» Exercise
Copy word for word the passage from the hOCR discussion below that begins with "Then there is" and ends with "is appreciated ;-)".

» Text shown
- - - - - - -

Well, thanks should go to David who fix the code and Galt who
reported/test it.

My problem (excluding lack of time;-) ) there is no working hocr
validity tool. hocr-tools[1] has something but it looks to have problem
with recent python PyXML[2] (I just did quick test). I saw some attempts
that replaced PyXML with lxml, but we remarks - "need to be tested"...

So it would be good if somebody fix hocr-tools.

Then there is need to create test case and compare hocr output of
different tools (e.g. cuneiform[3], djvu2hocr[4], MODI2hocr[5]... ) to
see what kind of information they are providing...

Any help with these tasks is appreciated ;-)

[1] http://code.google.com/p/hocr-tools/
[2] http://code.google.com/p/hocr-tools/issues/detail?id=2
[3] http://openocr.org/ or https://launchpad.net/cuneiform-linux
[4] http://jwilk.net/software/ocrodjvu
[5] http://code.google.com/p/modi2hocr/

--
Zdenko

Dn(a 26.05.2012 14:11, Sven Pedersen  wrote / napísal(a):
> Zdenko,
> Thanks for your work on that! I'm excited about using hOCR for some
> projects, so I'm really glad that we're moving towards standards
> compliance.
> --Sven
>
> On Sat, May 26, 2012 at 2:57 AM, zdenko podobny <zde...@gmail.com> wrote:
>> Discussion could be found in (closed and open) Issues (;-) ).
>>
>> Initial hOCR support[1] comes from issue 263[2] and was submitted
>> by amkryukov.
>> As you can see this patch implemented 'ocr_word'and 'xocr_word'. They are
>> not part of hOCR spec.
>>
>>  'xocr_word'was changed[3] to 'ocrx_word'based on issue issue 492[4] that
>> complained its non conformity with hOCR spec.
>>
>> Yesterday David Eger commit patch that should fix tesseract-ocr hOCR output
>> to follow hOCR spec.
>>
>> I think we need to split this problem to several parts:
>>
>> A. Spec conformity. As far as I understood this is fixed (no report about
>> non conformity to hOCR spec).
>> B. Usability in other tools. This is a little bit tricky because it needs
>> support of author of other tools (e.g. pdfbeads). Example: if tesserac-ocr
>> produce valid hOCR document and some tool is not able to process it, than
>> IMO that tool should be fixed... But it depends on problem. From my point of
>> view pdfbeads 1.0.9 fixed ocrx_word problem so issue 711 should be closed.
>> C. Other problems/enhancements: e.g. "empty words". This need to tested
>> (improved) but I think other tools should be able to process it.

- - - - - - -

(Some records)
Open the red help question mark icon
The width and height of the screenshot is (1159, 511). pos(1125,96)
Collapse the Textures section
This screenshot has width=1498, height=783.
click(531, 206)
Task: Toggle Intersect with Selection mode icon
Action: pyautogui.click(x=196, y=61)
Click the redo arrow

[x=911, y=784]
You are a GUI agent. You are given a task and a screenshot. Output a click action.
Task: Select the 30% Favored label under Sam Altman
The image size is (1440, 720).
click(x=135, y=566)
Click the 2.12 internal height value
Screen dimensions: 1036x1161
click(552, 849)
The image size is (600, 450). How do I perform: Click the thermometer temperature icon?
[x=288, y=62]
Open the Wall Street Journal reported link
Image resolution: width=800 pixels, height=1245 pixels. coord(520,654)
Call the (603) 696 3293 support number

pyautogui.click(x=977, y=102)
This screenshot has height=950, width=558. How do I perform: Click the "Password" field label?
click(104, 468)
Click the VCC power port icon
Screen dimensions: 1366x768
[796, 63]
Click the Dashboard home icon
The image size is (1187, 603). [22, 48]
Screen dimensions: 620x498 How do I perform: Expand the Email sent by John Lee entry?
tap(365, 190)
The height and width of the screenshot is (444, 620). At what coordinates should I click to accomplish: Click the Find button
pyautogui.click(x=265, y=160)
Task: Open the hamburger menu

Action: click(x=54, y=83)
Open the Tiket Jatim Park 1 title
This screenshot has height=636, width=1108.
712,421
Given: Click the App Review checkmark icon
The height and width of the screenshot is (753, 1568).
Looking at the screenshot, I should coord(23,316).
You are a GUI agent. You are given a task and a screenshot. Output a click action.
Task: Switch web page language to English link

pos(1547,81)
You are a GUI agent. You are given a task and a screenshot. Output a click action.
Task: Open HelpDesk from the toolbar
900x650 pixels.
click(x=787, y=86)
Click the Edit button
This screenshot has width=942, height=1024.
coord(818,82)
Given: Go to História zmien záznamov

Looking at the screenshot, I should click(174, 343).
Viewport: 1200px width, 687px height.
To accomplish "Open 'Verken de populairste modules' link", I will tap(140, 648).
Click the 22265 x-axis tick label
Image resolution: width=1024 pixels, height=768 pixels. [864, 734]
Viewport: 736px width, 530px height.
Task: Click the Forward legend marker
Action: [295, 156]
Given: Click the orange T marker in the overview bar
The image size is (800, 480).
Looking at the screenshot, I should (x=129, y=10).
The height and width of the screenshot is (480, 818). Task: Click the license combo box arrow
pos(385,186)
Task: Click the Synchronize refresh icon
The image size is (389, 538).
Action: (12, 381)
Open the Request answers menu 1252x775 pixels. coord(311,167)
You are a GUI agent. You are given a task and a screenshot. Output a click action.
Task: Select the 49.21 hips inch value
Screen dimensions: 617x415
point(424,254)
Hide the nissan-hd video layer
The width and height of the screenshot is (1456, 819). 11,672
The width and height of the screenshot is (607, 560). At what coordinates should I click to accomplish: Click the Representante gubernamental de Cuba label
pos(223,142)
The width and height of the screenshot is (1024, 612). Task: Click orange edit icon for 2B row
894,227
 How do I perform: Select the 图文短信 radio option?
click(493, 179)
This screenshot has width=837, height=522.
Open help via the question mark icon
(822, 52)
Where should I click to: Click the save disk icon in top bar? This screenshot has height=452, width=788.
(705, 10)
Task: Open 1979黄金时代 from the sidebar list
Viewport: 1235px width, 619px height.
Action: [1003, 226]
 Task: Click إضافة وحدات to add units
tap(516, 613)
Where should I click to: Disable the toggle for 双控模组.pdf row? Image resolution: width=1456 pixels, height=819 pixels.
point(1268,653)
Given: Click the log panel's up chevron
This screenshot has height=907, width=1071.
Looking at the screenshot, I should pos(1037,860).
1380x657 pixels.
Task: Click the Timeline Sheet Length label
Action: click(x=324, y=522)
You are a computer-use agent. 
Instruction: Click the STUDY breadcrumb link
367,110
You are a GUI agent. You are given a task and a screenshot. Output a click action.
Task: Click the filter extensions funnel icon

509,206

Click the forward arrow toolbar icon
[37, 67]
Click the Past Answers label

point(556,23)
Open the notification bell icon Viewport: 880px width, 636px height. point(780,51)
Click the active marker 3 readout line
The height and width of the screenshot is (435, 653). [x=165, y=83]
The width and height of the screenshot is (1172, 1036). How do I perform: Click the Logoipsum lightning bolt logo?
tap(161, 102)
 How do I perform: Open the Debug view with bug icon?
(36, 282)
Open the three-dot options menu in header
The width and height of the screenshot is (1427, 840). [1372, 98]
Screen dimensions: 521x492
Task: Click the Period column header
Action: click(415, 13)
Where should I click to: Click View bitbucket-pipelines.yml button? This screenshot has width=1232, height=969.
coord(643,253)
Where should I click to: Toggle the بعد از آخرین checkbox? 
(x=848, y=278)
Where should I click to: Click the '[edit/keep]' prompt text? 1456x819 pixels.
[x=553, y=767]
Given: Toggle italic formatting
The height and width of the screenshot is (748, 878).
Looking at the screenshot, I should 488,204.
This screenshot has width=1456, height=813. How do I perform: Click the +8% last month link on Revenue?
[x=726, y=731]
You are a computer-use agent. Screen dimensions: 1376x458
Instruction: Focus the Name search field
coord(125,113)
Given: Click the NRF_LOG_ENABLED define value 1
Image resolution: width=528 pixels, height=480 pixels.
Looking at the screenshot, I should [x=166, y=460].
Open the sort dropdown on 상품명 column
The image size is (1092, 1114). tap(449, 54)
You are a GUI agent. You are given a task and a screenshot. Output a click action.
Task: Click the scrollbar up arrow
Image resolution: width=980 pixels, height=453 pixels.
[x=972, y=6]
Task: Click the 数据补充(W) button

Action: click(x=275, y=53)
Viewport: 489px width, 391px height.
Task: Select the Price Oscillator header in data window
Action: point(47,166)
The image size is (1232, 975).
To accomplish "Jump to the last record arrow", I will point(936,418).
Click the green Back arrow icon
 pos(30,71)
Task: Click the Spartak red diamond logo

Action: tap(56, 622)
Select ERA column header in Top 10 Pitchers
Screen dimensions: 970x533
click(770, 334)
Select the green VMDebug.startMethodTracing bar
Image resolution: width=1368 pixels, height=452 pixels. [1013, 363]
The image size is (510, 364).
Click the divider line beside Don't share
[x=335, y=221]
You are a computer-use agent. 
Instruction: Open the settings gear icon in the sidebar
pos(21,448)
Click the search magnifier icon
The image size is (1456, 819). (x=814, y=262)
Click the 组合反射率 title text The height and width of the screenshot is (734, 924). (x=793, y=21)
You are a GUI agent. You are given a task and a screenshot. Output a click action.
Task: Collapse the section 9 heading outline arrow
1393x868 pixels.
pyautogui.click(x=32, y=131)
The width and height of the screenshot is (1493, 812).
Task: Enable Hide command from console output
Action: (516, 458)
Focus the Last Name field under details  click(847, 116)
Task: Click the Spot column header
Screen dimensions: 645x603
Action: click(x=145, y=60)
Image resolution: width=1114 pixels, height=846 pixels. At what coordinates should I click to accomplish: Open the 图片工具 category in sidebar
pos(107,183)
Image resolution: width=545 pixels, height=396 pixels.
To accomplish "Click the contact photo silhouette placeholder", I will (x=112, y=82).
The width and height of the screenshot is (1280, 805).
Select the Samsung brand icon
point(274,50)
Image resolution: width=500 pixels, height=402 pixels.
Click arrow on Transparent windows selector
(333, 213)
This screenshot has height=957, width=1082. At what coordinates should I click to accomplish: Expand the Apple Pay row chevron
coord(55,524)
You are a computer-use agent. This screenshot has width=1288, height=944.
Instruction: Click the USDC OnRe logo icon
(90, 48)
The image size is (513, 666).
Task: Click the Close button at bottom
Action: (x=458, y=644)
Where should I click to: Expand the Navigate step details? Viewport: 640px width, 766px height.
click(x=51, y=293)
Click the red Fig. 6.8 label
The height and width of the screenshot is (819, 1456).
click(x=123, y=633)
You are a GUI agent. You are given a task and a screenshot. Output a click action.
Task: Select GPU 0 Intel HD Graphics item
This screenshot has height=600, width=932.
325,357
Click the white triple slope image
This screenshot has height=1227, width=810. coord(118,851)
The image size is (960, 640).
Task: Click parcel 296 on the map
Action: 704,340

- - - - - - -

» Output of the task
Then there is need to create test case and compare hocr output of
different tools (e.g. cuneiform[3], djvu2hocr[4], MODI2hocr[5]... ) to
see what kind of information they are providing...

Any help with these tasks is appreciated ;-)